As far as all the legacy and icon stuff goes... as I said in the article, much as I've loved the rebirths and returns and I enjoy the characters, I'd rather see forward momentum.  I love continuity but I'm not hung up on it.  If somebody has a great Barry or Hal story to tell, just do a one-shot or mini that's out of continuity.  What's so wrong with that?  I love those characters and would love to see more of them, but DC could have their cake and eat it too...

dbrock06 6/2/2010 7:53:25 AM

Chad,  This was a great article. I have always been more of a Marvel than DC guy personally.  Whether it is the markeing of the characters, or the approach in the writing, I just always found myself more interested in what was going on in the Marvelverse.  

I agree with Captamerica04,  sometimes when a Character has such a Heroic death, we need to just let it be.  Bringing the character back just cheapens their sacrifice.  How many times does a character get to bite the bullit and then come back a year later.  Dick Graysen has been getting groomed to take over for Bruce, yet he is going to barely get a year / year and a half run in the cape/cowl.  I personally have been enjoying most of what I have been reading.  Give the character a chance.  It has been pointed out that DC is a little trigger happy and I could not agree more.

Chad.  I look Foward to your Marvel Article, I guess next week....sorry we have been using some of your articles for the Spinner Rack, but it, or something like it needs to come back.  We need a spot to discuss the weekly releases.  Keep up the good work. 

I would like to hear your thoughts in the X-men X-over.  so far I think it has been pretty good.  Would like to see how it ends but it really has been delivering and almost reads/ looks like an action movie.  It seems like all of the X-overs lately start with a bang and end with a whimper. (I think you wrote the article about the X-men x-overs prior to it's start if I am not mistaken.)

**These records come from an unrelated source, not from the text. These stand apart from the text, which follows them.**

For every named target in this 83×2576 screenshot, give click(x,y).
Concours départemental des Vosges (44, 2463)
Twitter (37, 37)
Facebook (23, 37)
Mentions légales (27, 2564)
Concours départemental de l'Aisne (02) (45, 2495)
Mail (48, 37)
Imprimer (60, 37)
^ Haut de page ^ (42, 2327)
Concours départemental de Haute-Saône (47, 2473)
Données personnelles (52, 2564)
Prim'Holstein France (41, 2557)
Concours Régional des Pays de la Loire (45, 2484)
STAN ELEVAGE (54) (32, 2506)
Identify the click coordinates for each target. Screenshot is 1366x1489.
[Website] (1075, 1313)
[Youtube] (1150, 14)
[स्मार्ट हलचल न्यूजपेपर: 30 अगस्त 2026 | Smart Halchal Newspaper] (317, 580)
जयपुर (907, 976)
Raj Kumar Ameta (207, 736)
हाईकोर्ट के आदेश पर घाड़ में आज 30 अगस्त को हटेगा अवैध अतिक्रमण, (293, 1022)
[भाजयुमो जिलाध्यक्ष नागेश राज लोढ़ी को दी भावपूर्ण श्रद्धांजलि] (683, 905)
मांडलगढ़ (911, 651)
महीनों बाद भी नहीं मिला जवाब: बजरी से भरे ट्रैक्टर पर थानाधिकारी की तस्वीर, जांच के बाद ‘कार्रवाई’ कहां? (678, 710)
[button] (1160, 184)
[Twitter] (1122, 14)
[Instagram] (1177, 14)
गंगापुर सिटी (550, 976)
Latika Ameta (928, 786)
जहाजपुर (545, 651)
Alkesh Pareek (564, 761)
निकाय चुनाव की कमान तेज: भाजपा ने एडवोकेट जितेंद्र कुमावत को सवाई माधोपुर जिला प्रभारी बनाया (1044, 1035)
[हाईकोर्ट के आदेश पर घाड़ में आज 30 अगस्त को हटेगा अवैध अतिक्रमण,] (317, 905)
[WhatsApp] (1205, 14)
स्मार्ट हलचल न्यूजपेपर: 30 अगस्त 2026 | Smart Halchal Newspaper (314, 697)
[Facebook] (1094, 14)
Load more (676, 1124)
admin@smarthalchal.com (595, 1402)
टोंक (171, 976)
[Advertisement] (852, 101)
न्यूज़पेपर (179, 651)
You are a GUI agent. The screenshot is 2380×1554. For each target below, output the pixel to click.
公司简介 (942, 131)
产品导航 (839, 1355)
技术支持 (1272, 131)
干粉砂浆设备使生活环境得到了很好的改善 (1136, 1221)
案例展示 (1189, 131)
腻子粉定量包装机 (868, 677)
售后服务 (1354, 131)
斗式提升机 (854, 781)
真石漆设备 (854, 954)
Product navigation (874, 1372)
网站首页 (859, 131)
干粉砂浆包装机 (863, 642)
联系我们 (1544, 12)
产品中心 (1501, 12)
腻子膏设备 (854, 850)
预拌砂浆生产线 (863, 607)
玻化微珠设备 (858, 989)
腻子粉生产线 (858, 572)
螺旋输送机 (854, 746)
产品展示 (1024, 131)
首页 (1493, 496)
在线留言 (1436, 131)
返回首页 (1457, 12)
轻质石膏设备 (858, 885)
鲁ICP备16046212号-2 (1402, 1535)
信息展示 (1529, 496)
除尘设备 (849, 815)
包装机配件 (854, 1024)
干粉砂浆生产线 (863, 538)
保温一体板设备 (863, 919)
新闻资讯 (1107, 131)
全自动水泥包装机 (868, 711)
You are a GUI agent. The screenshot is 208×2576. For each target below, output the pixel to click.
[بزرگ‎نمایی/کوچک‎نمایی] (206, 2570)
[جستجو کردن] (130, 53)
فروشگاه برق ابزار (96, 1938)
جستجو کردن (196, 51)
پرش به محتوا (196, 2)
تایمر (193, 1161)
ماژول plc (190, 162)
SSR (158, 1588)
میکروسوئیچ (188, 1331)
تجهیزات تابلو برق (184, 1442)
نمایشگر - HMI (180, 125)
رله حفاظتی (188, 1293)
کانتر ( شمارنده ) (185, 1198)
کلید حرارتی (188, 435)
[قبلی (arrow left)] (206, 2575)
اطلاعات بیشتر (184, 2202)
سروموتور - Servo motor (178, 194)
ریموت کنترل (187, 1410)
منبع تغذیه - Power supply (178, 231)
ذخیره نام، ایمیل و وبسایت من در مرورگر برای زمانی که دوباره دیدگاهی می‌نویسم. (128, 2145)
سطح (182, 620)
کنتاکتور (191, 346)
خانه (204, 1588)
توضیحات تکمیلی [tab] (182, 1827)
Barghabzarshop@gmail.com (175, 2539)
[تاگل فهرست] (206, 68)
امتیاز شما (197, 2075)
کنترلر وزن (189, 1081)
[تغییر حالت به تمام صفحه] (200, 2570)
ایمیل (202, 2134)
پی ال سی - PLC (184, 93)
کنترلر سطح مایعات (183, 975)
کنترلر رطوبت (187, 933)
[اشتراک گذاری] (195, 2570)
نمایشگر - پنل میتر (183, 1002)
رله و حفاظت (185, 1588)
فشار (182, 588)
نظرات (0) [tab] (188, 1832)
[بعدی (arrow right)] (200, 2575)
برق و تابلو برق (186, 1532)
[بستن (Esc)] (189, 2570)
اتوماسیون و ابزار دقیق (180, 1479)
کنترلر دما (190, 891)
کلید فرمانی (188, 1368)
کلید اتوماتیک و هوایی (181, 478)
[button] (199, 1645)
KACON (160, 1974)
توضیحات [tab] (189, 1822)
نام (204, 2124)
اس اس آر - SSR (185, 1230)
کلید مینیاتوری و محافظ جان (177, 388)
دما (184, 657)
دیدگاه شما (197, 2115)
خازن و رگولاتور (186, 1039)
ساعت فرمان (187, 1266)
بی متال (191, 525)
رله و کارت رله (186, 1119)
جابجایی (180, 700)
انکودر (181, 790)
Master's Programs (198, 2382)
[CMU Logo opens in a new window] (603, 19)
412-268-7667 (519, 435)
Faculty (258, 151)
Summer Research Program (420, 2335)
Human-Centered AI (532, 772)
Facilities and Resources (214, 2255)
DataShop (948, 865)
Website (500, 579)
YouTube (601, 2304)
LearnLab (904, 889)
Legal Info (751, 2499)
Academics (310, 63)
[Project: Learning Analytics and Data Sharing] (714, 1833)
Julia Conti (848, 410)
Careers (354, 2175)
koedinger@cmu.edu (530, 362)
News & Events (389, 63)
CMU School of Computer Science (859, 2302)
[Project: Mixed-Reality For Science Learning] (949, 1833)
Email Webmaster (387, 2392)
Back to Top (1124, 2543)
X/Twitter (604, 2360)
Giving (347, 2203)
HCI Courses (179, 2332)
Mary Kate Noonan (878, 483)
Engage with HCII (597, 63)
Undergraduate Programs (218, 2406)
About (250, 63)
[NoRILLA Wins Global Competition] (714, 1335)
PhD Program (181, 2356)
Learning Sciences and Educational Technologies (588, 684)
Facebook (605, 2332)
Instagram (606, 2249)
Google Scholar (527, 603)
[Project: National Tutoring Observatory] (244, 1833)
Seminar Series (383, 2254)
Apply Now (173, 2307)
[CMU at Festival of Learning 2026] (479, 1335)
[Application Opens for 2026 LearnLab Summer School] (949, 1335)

goldeneyez 6/2/2010 8:23:43 AM

I'm in the minority, but I didn't really care for Blackest Night, and honestly I've been pretty disappointed with both DC and Marvel for some time.  Brand New Day (Marvel / Spider-man) and Blackest night both represent  going back to the Silver Age, and if I wanted to read Silver Age comics I could always just pick up one of the many compilations that exist of those books from back then.

I agree DC has regressed as far as their minority heroes.

They one property they REALLY dropped the ball on was Static considering it was a popular cartoon and many of the kids that grew up watching those cartoons might have been adults with purchasing power that might be interested in stories involving that character.

They also never capitalized on the success of John Stewart in the DCAU.  For a time, arguably, more people associated Green Lantern with John Stewart than with Hal Jordan or Kyle Raymond.  Rather than use that momentum from the cartoon, John Stewart was always forced to the back of the bus metaphorically speaking.

At the same time, however, I can see the heads of DC not wanted to deal with the backlash of some very vocal fanboy backlash that cried bloody murder when DC changed some of their C-list characters races.  It probably drowned out the fans like myself who actually enjoyed some of the changes like Jason Rusch as Firestorm.  The beginning of that book was actually really interesting.  Some of the later stuff Dwayne McDuffie introduced like the Firestorm matrix being part of the Anti-life equation was interesting too.

It just seems like when DC was given opportunities as far as things related to minority characters they didn't capitalize be it for short sightedness, racism, or lack of imagination.